A subquery is just a query inside another query. You put it in parentheses, and SQL runs it first, then uses the result in the outer query. It is like asking a question within a question.
Subquery in WHERE
This is the most common place to use subqueries:
-- Find students who scored above the average
SELECT name, score
FROM students
WHERE score > (SELECT AVG(score) FROM students);
The subquery (SELECT AVG(score) FROM students) runs first and calculates
the average. Then the outer query uses that value to filter. Two queries in one.
Subquery in SELECT
-- Show each student's score and how it compares to the average
SELECT
name,
score,
(SELECT AVG(score) FROM students) AS overall_average,
score - (SELECT AVG(score) FROM students) AS difference_from_avg
FROM students;
This runs the subquery for every row, but since it is the same value each time, the database is smart enough to calculate it once and reuse it.
Subquery with IN
-- Find students enrolled in Mathematics
SELECT name FROM students
WHERE id IN (
SELECT student_id FROM enrollments
WHERE course_id = (SELECT id FROM courses WHERE course_name = 'Mathematics')
);
This is a subquery inside a subquery. The innermost query finds the Mathematics course ID, the middle one finds all student IDs enrolled in it, and the outer query gets their names.
Subquery vs JOIN
Many things you can do with subqueries can also be done with JOINs. Which one you use is often a matter of preference and readability.

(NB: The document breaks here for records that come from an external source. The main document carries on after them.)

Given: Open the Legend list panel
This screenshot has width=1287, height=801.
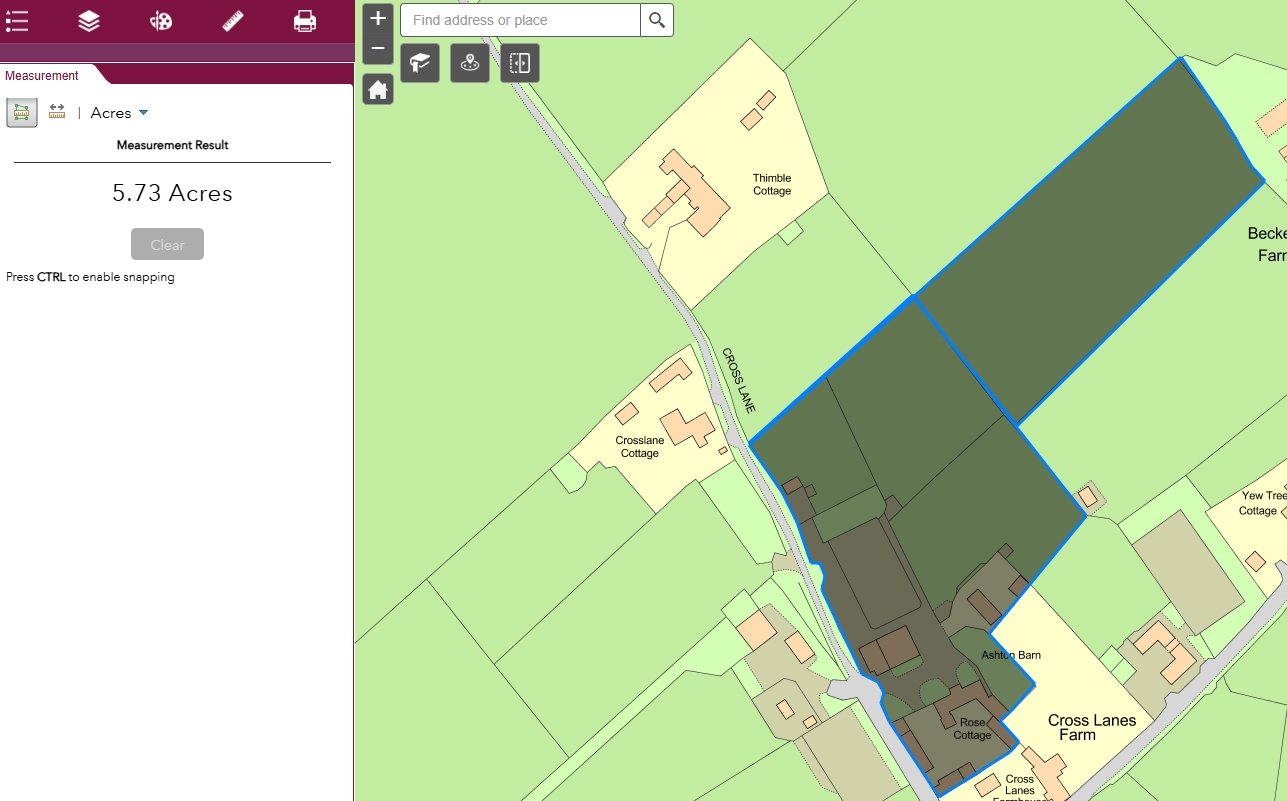Looking at the screenshot, I should (x=17, y=21).
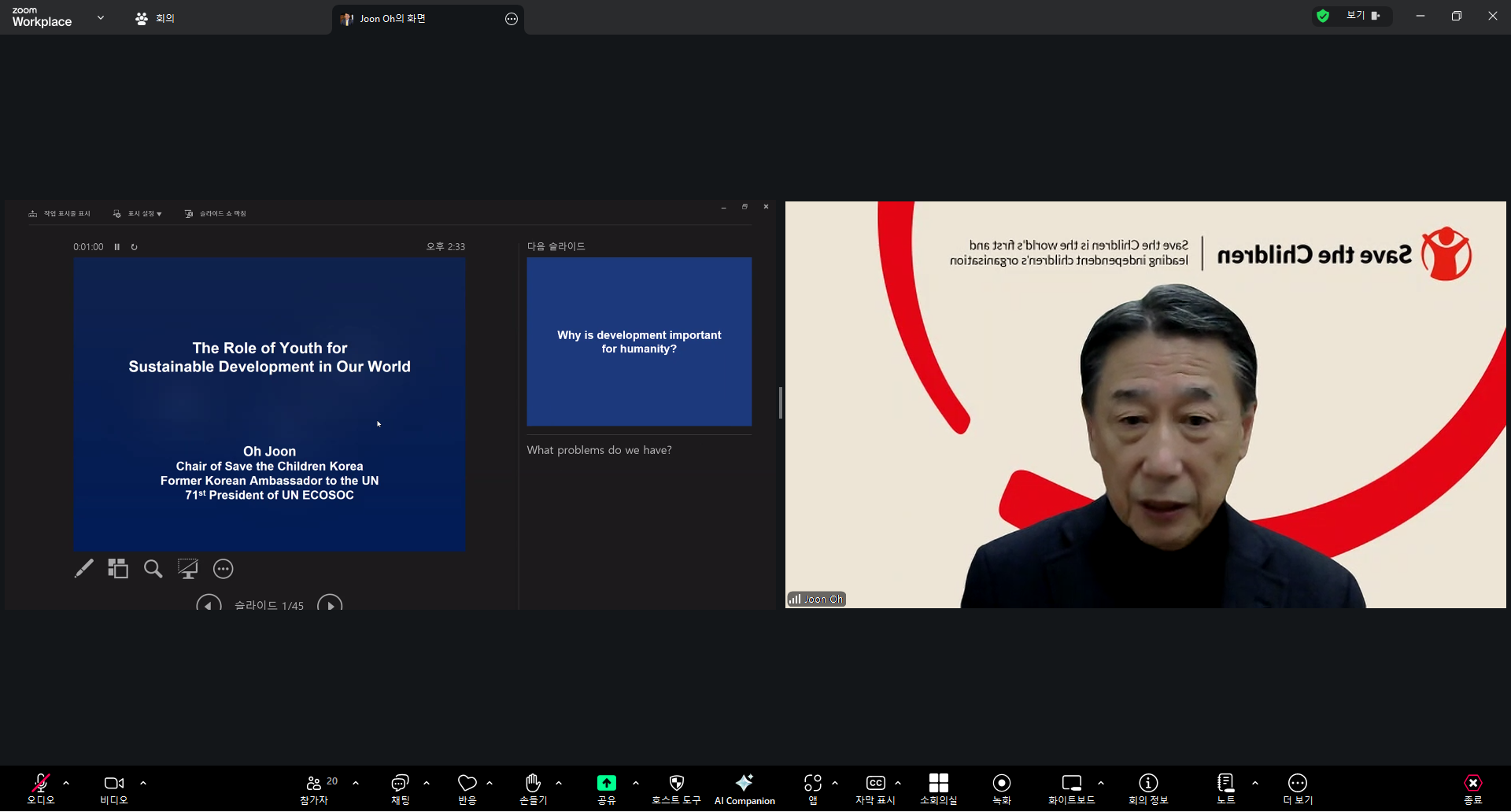Open the Zoom Workplace dropdown chevron

click(101, 17)
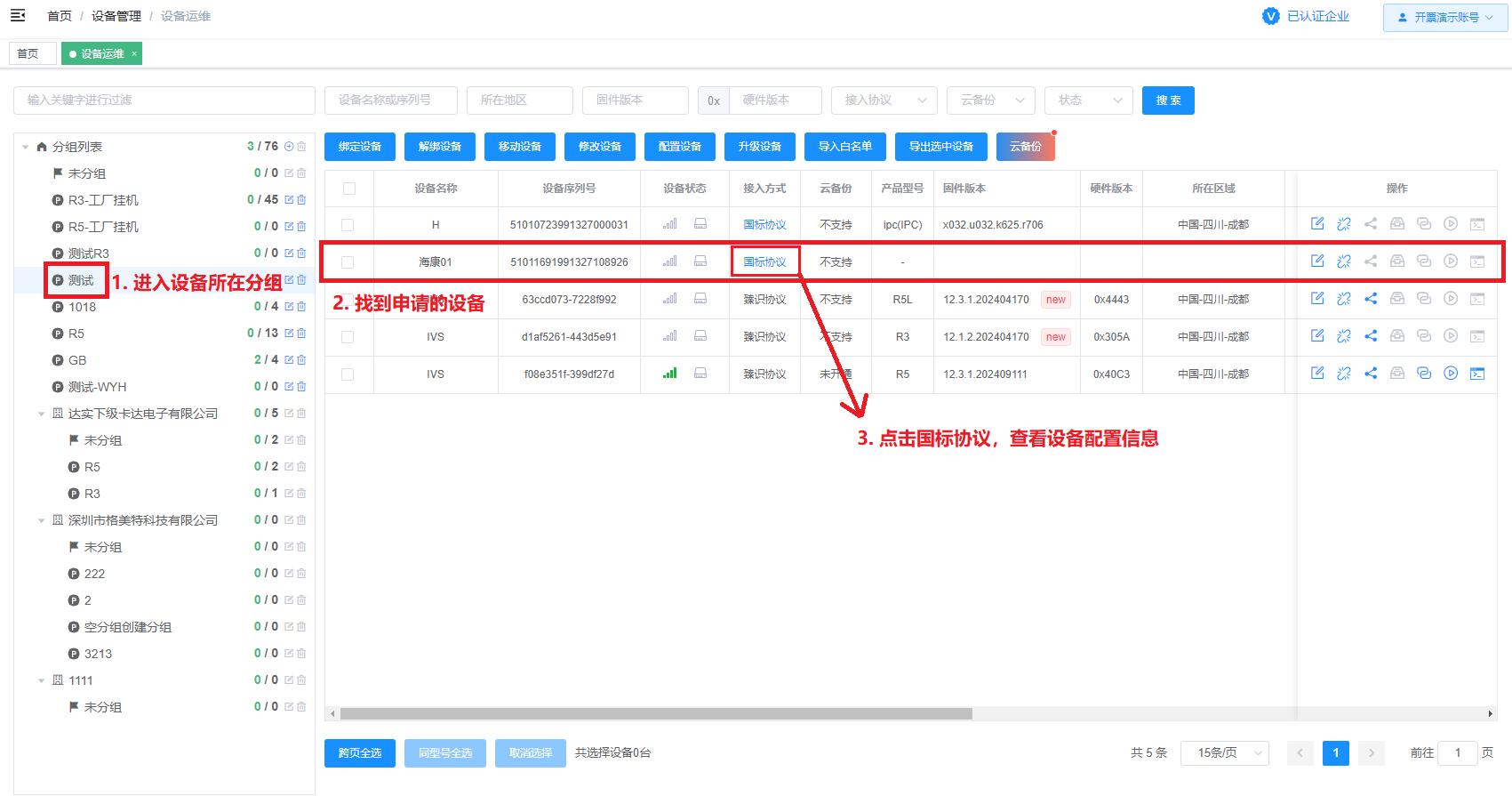Screen dimensions: 1512x796
Task: Open the terminal icon in f08e351f-399df27d row
Action: click(x=1477, y=374)

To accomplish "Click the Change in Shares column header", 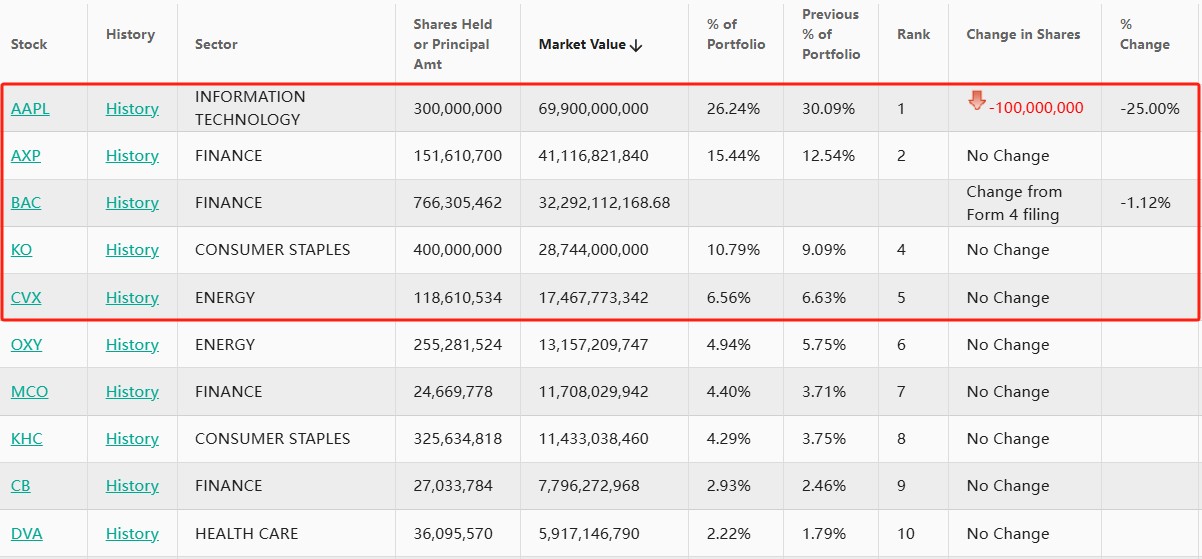I will (1023, 34).
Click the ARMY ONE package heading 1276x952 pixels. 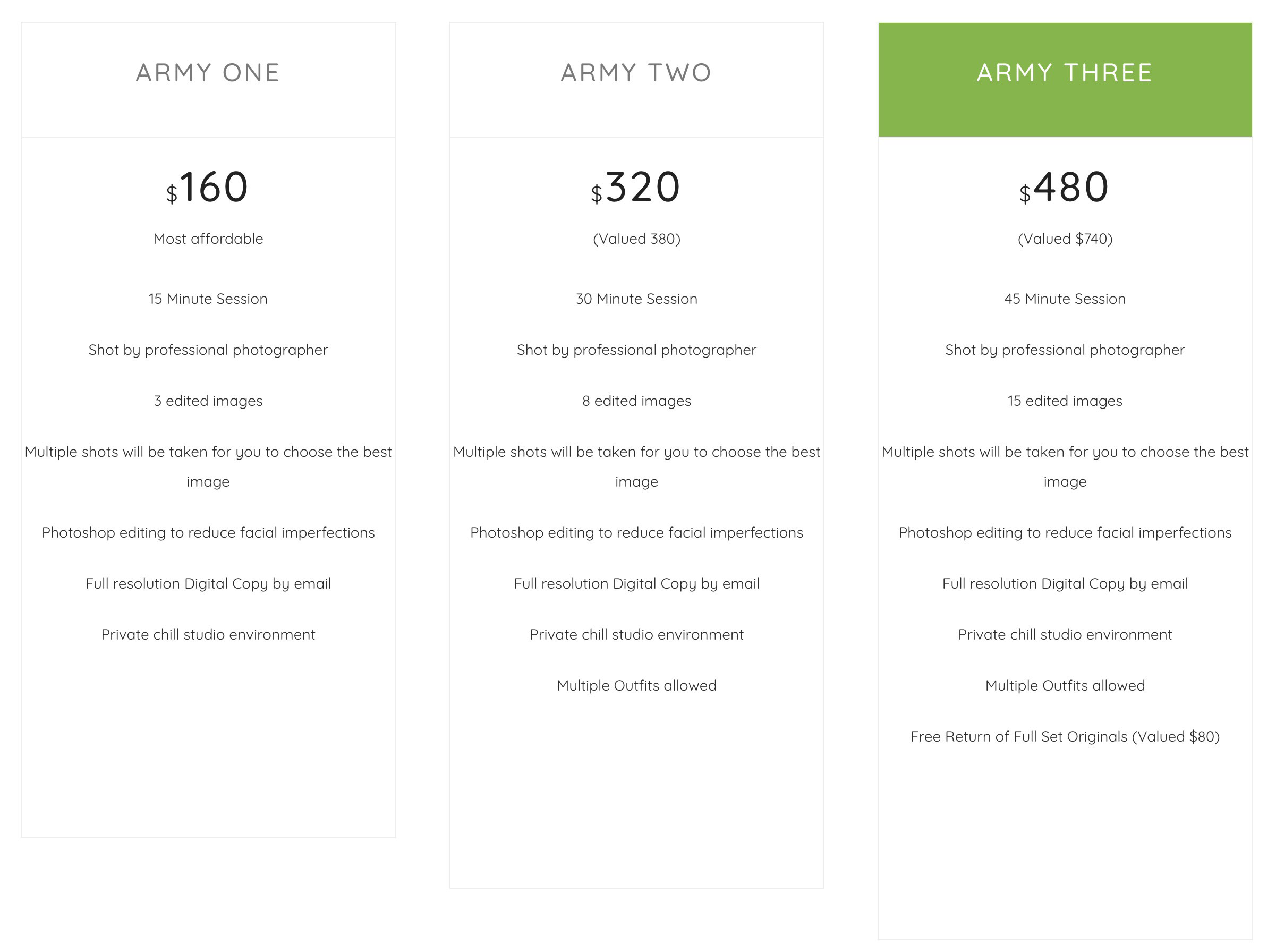click(x=208, y=73)
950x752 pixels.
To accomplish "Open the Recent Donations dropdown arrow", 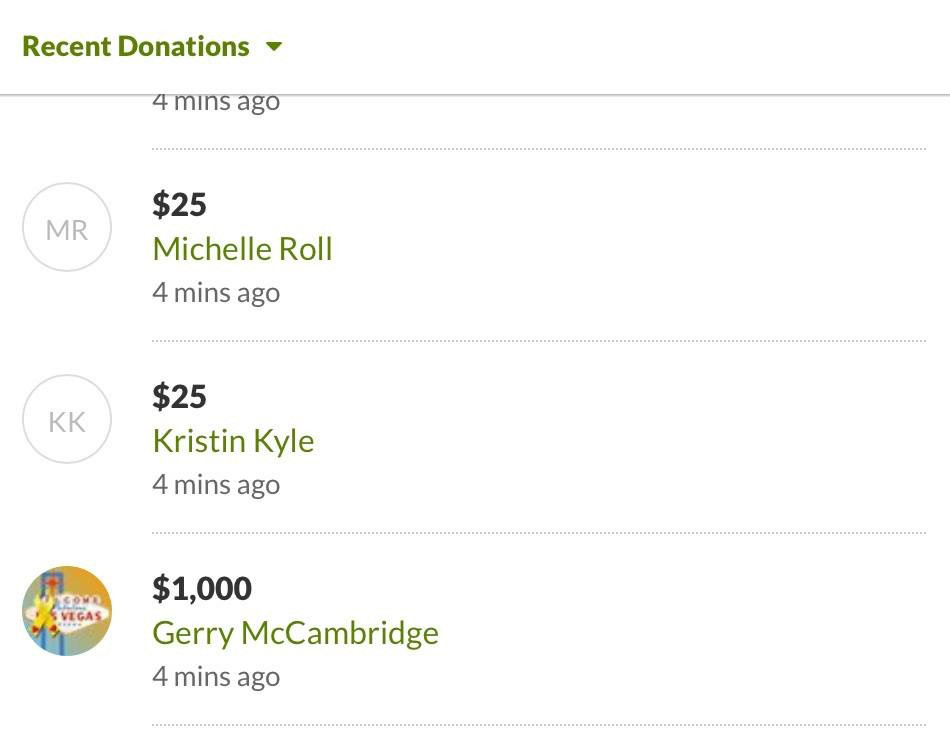I will click(x=274, y=47).
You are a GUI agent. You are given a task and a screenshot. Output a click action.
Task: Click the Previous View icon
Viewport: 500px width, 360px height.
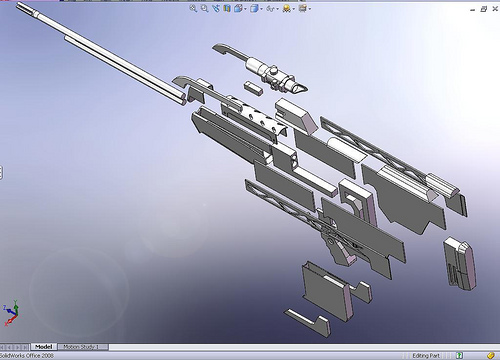pos(216,8)
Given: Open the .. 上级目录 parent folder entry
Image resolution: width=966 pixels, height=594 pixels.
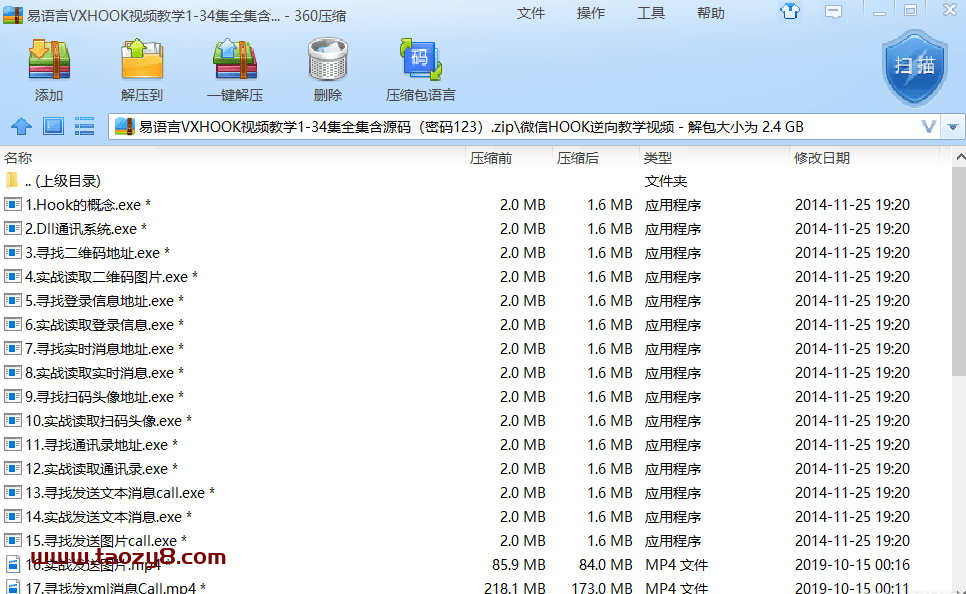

-- Same result with JOIN (usually faster for large datasets)
SELECT s.name
FROM students s
INNER JOIN enrollments e ON s.id = e.student_id
INNER JOIN courses c ON e.course_id = c.id
WHERE c.course_name = 'Mathematics';
My rule of thumb: if a JOIN makes sense, use it. Subqueries are great when you need to do something that would be awkward or messy with a JOIN.